Step 1: Move Data to GPU (Lines 143-144)
with record_function("data_movement"):
batch = {k: v.to(device) for k, v in batch.items()}What’s happening: Transfer the batch from CPU memory to GPU memory.
Step 2: Forward Pass (Lines 146-147)
with record_function("forward"):
output = model(**batch)What’s happening: - Run the model on the input data - Each GPU processes its own batch independently - Calculate predictions and loss
Step 3: Backward Pass (Lines 148-149)
with record_function("backward"):
output.loss.backward()What’s happening: - Calculate gradients using backpropagation - Each GPU calculates gradients based on its own batch - At this point, gradients are still different on each GPU!
Step 4: Synchronize Gradients (Lines 151-152)
with record_function("sync_grads"):
model.sync_gradients()What’s happening: - THIS IS THE MAGIC! - All GPUs communicate and average their gradients - After this step, all GPUs have identical gradients - This makes it as if we processed all batches on a single GPU
Step 5: Update Model (Lines 154-158)
with record_function("opt_step"):
optimizer.step()
optimizer.zero_grad()What’s happening: 1. Update model parameters using the averaged gradients 2. Reset gradients to zero for the next iteration 3. Since all GPUs have the same gradients, they all update identically 4. Models stay synchronized!
8. Cleanup (Lines 160-163)
if profiler_context:
profiler_context.__exit__(None, None, None)
dist.destroy_process_group()What’s happening: - Close the profiler - Destroy the process group (disconnect GPUs from each other)
The Big Picture: How DDP Works
The DDP Workflow
- Initialization: All GPUs start with identical model copies
- Data Sharding: Each GPU gets a different subset of the training data
- Independent Forward/Backward: Each GPU processes its own data independently
- Gradient Synchronization: GPUs communicate and average their gradients
- Synchronized Update: All GPUs update their models identically
- Repeat: Back to step 3 for the next batch
Why DDP is Powerful
Speed: With N GPUs, you process N times more data per iteration!
Example: - Single GPU: Process 8 samples per iteration - 4 GPUs with DDP: Process 32 samples per iteration (8 per GPU) - This is like having a batch size of 32, but the memory usage per GPU is only for batch size 8!
Equivalence to Single GPU: DDP is mathematically equivalent to training on a single GPU with a larger batch size, because: - You process more samples total (N times more) - Gradients are averaged across all samples - Model updates are based on the averaged gradient
Key Concepts Recap
- Rank: The ID of each GPU (0, 1, 2, …)
- World Size: Total number of GPUs
- Broadcast: Copy data from one GPU to all others
- All-Reduce: Combine data from all GPUs (sum, average, etc.)

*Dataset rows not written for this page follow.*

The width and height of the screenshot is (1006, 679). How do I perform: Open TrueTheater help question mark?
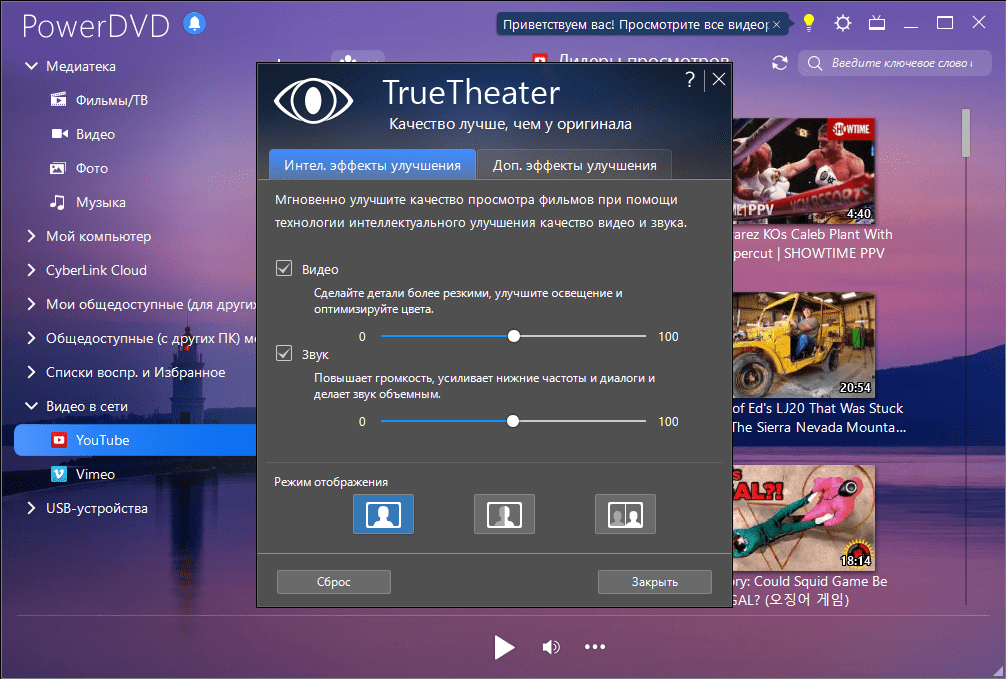(690, 81)
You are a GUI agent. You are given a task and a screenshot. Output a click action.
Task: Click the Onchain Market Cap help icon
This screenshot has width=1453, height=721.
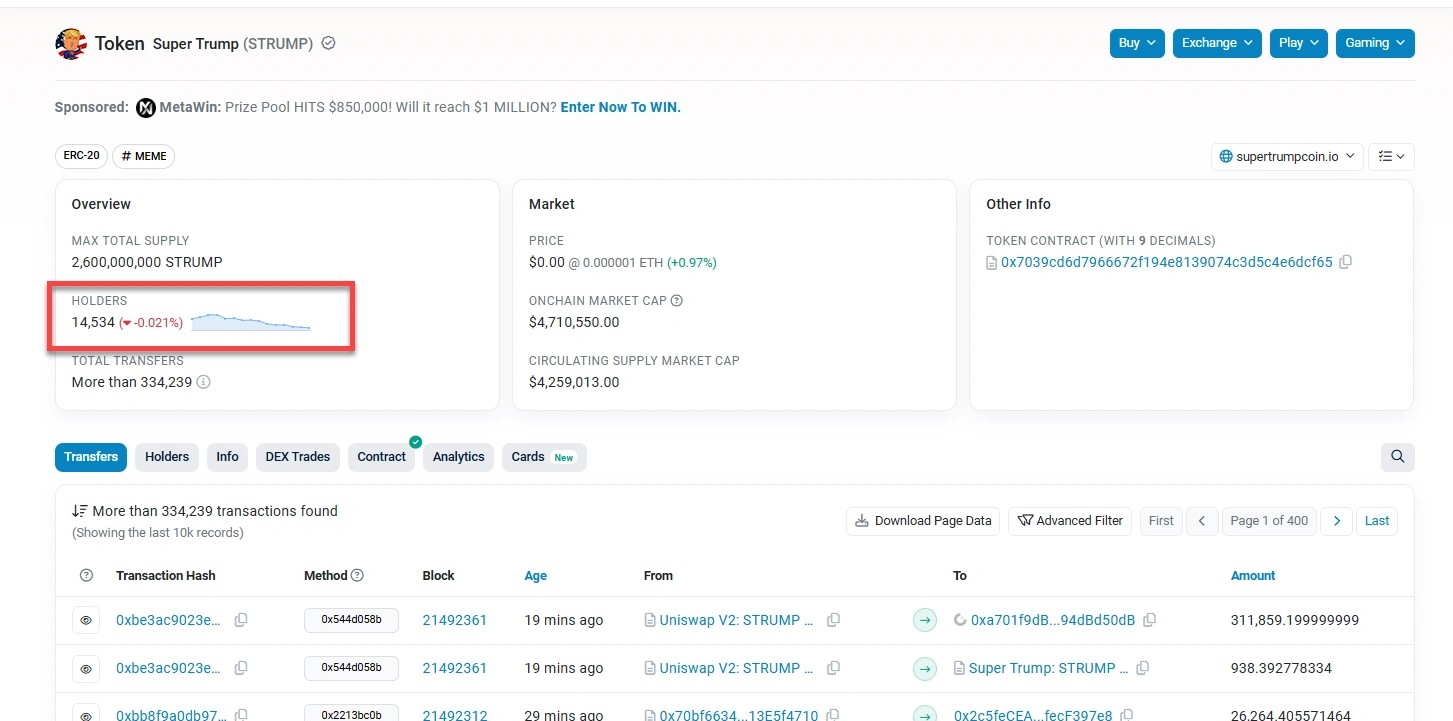pos(677,301)
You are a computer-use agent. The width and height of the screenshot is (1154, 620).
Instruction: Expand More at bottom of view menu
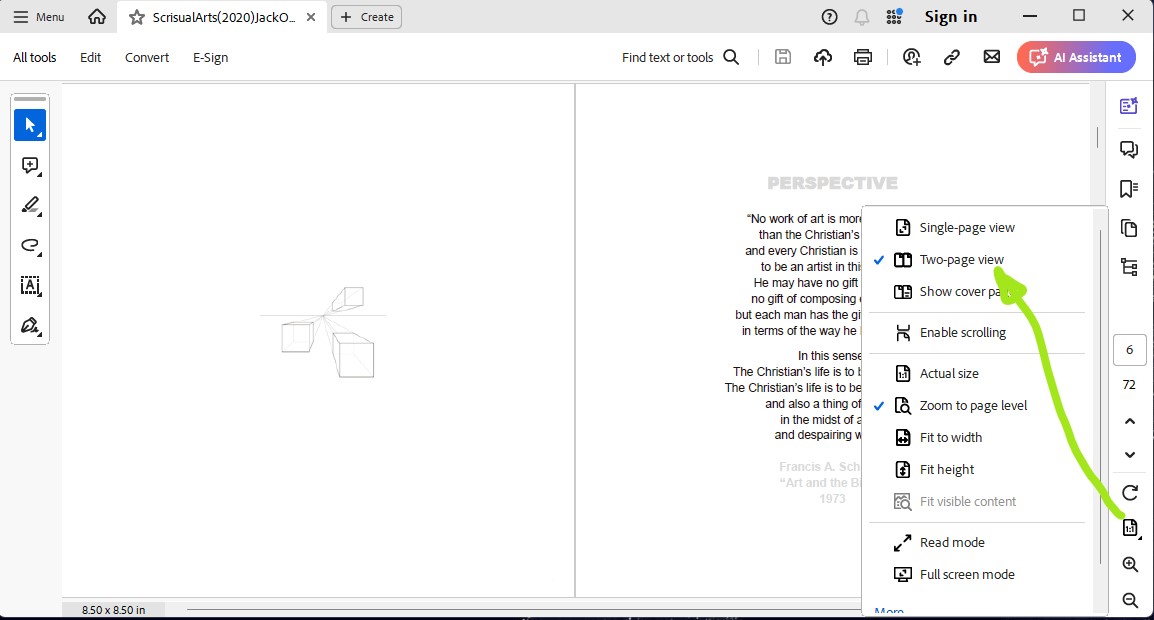[x=888, y=610]
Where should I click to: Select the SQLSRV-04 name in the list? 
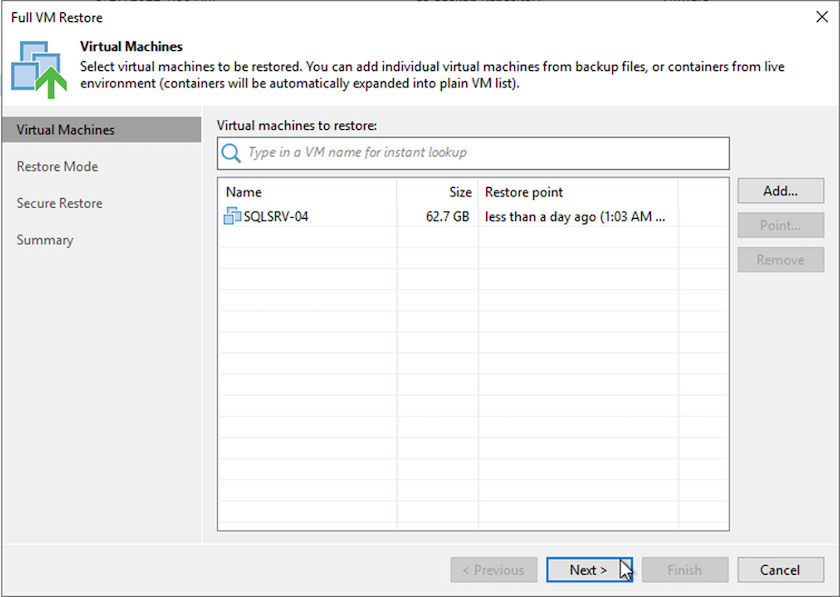click(x=276, y=216)
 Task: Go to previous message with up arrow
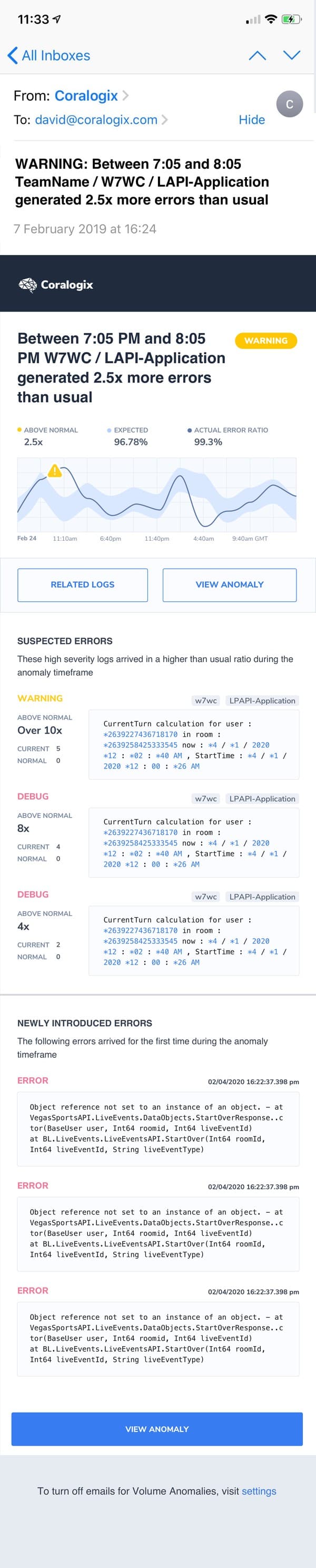[257, 55]
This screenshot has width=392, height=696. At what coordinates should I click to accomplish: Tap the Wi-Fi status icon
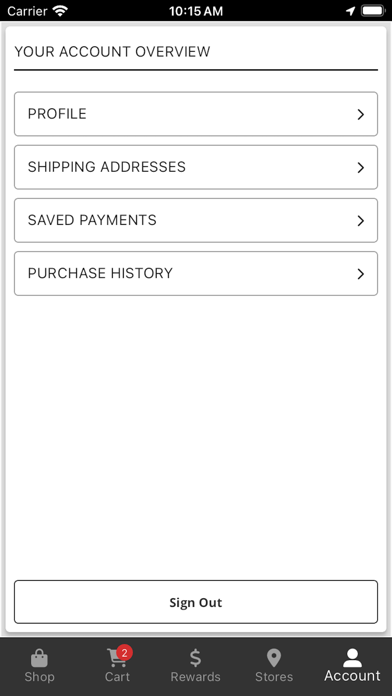coord(60,11)
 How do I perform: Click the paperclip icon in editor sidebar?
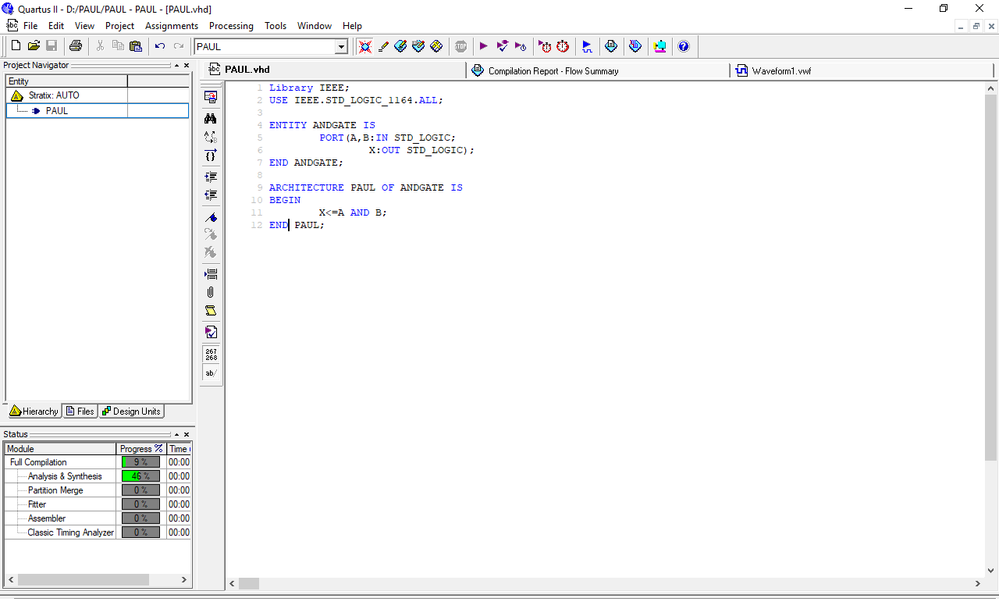[210, 292]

- Data Sharding: Split dataset so each GPU gets different samples
- Gradient Synchronization: Average gradients across all GPUs
Summary
This code demonstrates a simplified version of PyTorch’s Distributed Data Parallelism. The key insight is:
Each GPU works on different data independently, but they synchronize their gradients after backpropagation, ensuring all GPUs learn the same model together.
By splitting the work across multiple GPUs, you can train models much faster without changing the final result!